Cell death is the most common outcome during infections. Pathogen can trigger both non-inflammatory modes of cell death, such as apoptosis and autophagy or inflammatory modes of cell death, such as pyroptosis and oncosis [126]. Gram-positive and Gram-negative bacteria, as the most frequent infectious agent of sepsis, can produce EVs [127] that carry bacterial virulence factors that contribute towards the systemic inflammation [98]. During sepsis, lymphocytes are depleted by apoptosis, which leads to immunosuppression [128]. Exosomes from HIV type 1 infected cells has been shown to contain the accessory extracellular viral protein Nef, which was shown to induce apoptosis of CD4+ T-cells [99]. Given that pathogen-derived EVs carry cargo that are representative of their cell of origin, bacterial protoplast-derived nanovesicles have been used to vaccinate mice against these pathogens in models of pneumonia and peritonitis [129].
On the other hand, host-derived EVs during sepsis are produced mainly from immune cells such as platelets and innate immune cells [125]. Increased levels of platelet MVs has been observed in patients with Gram-negative bacterial sepsis [130]. MVs originating from platelets or granulocytes were also elevated in meningococcal sepsis [100]. These MVs were associated with increased coagulation activity. Consequently, MVs have also been linked with thromboembolic events and in patients with transient ischemic attacks, lacunar infarcts and multi-infarct dementias have elevated levels of MVs [131,132,133]. Hence, host-derived MVs have been suggested as a novel target for therapeutic intervention in clinical conditions with enhanced coagulation activation [100]. In sepsis neutrophils are one of the vital leukocytes to play first line of defense [134,135,136]. Neutrophil-derived EVs dramatically increased in the blood of mice subjected to cecal ligation and puncture (CLP), a commonly used animal model of sepsis [137]. Treatment with neutral sphingomyelinase inhibitor, GW4869 which blocks exosome production, significantly improved the survival of mice subjected to LPS injection or CLP, suggesting that exosomes might play an important role in sepsis [138]. Studies have also shown altered contents and function of host derived EVs during sepsis. In sepsis, exosomes carry increased levels of cytokines and damage-associated molecular patters (DAMPS) to induce inflammation. It is well documented that patients with sepsis have increased levels of serum cytokines which are important for initiation of the “cytokine storm”. Exosomes have been shown to carry biologically active pro-inflammatory cytokines IL-12, IL-15, IL-17, and IFN-γ at early phase and anti-inflammatory cytokines, IL-4 and IL-10 at late phase of the cytokine storm [101,102].

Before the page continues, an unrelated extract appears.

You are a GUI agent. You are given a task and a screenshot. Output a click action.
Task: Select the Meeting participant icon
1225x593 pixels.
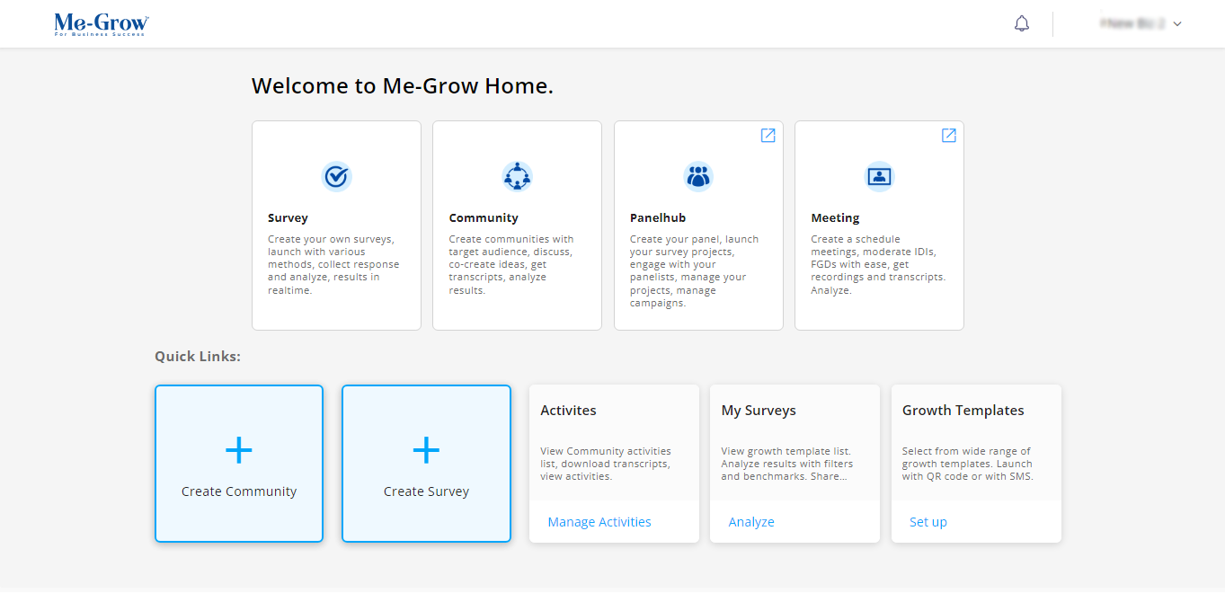879,176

EVs play major roles in organ damage during sepsis. Activated polymorphonuclear leukocytes from septic patients have been shown to produce microparticles with increased adhesion molecules that can activate the vascular endothelium leading to endothelial injury and resultant organ dysfunction [103,104]. Moreover, platelet-derived exosomes from sepsis patients induced apoptosis of endothelial cells and vascular smooth muscle cells due to increased NADPH activity and by generating reactive oxygen species, such as superoxide, nitric oxide, and peroxynitrite [105]. Thereby, exosomes have been implicated in the induction of oxidative stress and myocardial dysfunction and vascular cell apoptosis. Additionally, exosomes have also been shown to contribute to septic encephalopathy directly and by causing systemic immune dysfunction due to the collapse of neuroendocrine immune networks [139]. Lastly, exosomes may contribute to chronic liver dysfunction after sepsis, as exosomal miR-103-3p from LPS-activated macrophages targeted KLF4 to increase liver fibrosis [106].

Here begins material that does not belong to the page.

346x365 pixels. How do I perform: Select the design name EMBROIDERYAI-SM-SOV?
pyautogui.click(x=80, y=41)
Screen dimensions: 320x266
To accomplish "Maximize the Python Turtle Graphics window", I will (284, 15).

The role of EVs in sepsis may not be limited to causing damage to host cells and organs. Interestingly, several protective host EV-related mechanisms were recently discovered in sepsis models. In several studies, granulocyte derived EVs have shown antibacterial effects [107] in addition to supporting the production of inflammatory mediators and protecting from vascular dysfunction [108]. Likewise, EVs containing alpha-2-macroglobulin excreted by neutrophilic granulocytes were shown to help in bacterial clearance and reduce inflammation in a mouse model of sepsis [109]. Immature dendritic cell-derived exosomes attenuated the acute systemic inflammatory response in sepsis by enhancing apoptotic cell clearance in septic rats [110]. Overall, EVs have both protective and detrimental roles during sepsis in a contextual manner, depending on their cell type of origin and the cargo contained within [125]. In this context, the protein cargo from EVs isolated from the serum of patients following sepsis diagnosis has been analyzed in a clinical study to identify biomarkers for better disease management and monitoring disease progress and prognosis [140]. Further knowledge from similar studies will be instrumental in developing novel therapeutic interventions and even biomarker discovery for improved management of sepsis patients.
Lung is one of the most susceptible organs to systemic inflammation. Septic patients are often accompanied by ALI or ARDS, which further add to sepsis-associated mortality [141]. Thus, in the following section we discuss the role of EVs in lung inflammation.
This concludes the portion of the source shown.